In D, unlike C++, compile-time sequences (a.k.a. packs, tuples, alias sequences, and many more) auto-expand. This is usually desirable, but sometimes, it requires programmers to write auxiliary constructs to get C++-like pattern expansion.
For example, if pack
is a parameter pack, in D, f(pack)
calls f
with the pack’s components as parameters. In C++, f(pack)
is, generally speaking, invalid, but requires either f(pack...)
to expand the pack as parameters for f
or f(pack)...
to create as many invocations of f
as there are pack members, each invocation with 1 argument each. And if fs
is a pack as well, fs(pack)...
creates lockstepped invocations: fs[0](pack[0])
… fs[$-1](pack[$-1])
, and the packs involved must be of equal length.
Essentially, the ...
postfix operator expands packs in lockstep (and repeats non-packs) into a compile-time sequence.
While C++ requires packs to be expanded (except for some constructs that handle packs specifically, such as sizeof...
), D never did that. The semantics with ...

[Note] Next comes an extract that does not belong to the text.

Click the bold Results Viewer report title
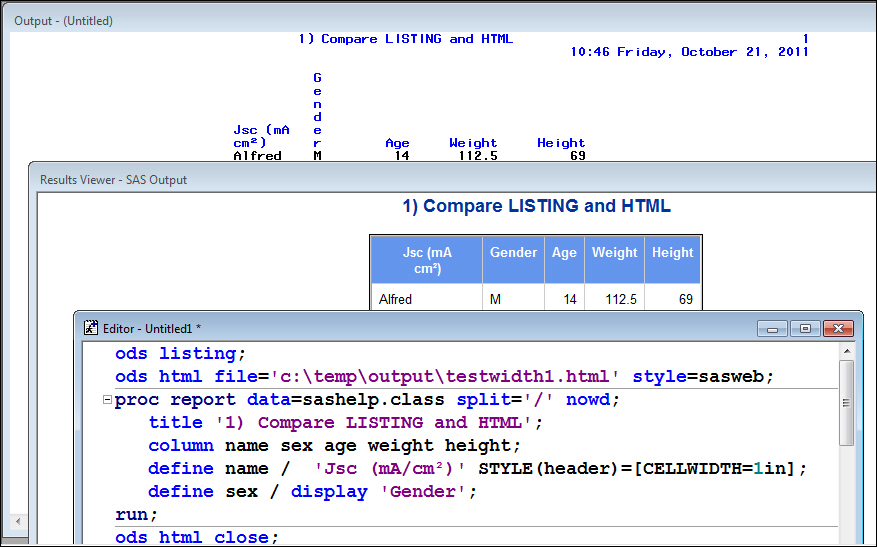Screen dimensions: 877x547 pyautogui.click(x=536, y=207)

are simply that if a declaration or statement is complete and unexpanded packs remain, those are expanded at the innermost possible place.

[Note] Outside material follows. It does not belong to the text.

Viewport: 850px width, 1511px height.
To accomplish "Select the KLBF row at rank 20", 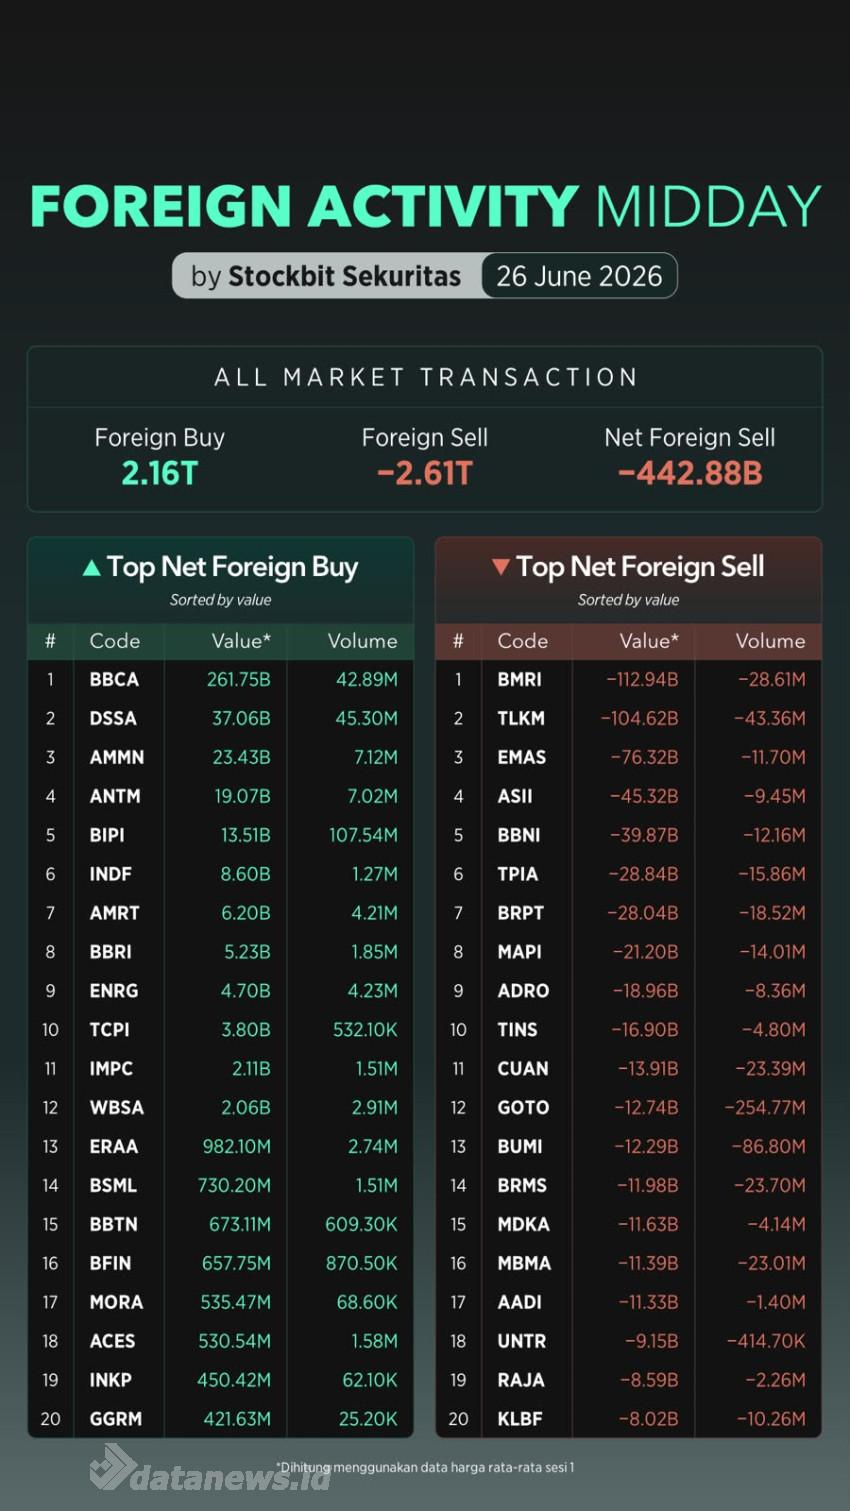I will pos(629,1418).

Also add the Expansion Operator opExpand
. When a sub-expression e
(possibly a type) is part of a pattern that is to be expanded and it defines opExpand
, the sub-expression is considered a pack and its expansion is considered to be e.opExpand
. In the expansion, it is not necessarily indexed, i.e. opExpand
may be a sequence, in which case it is indexed, but it may also be a value, in which case it is repeated. In both cases, though, opExpand
keeps expansion from considering sub-expressions. If opExpand
is a template, it is passed the length of the expansion as a size_t
value argument.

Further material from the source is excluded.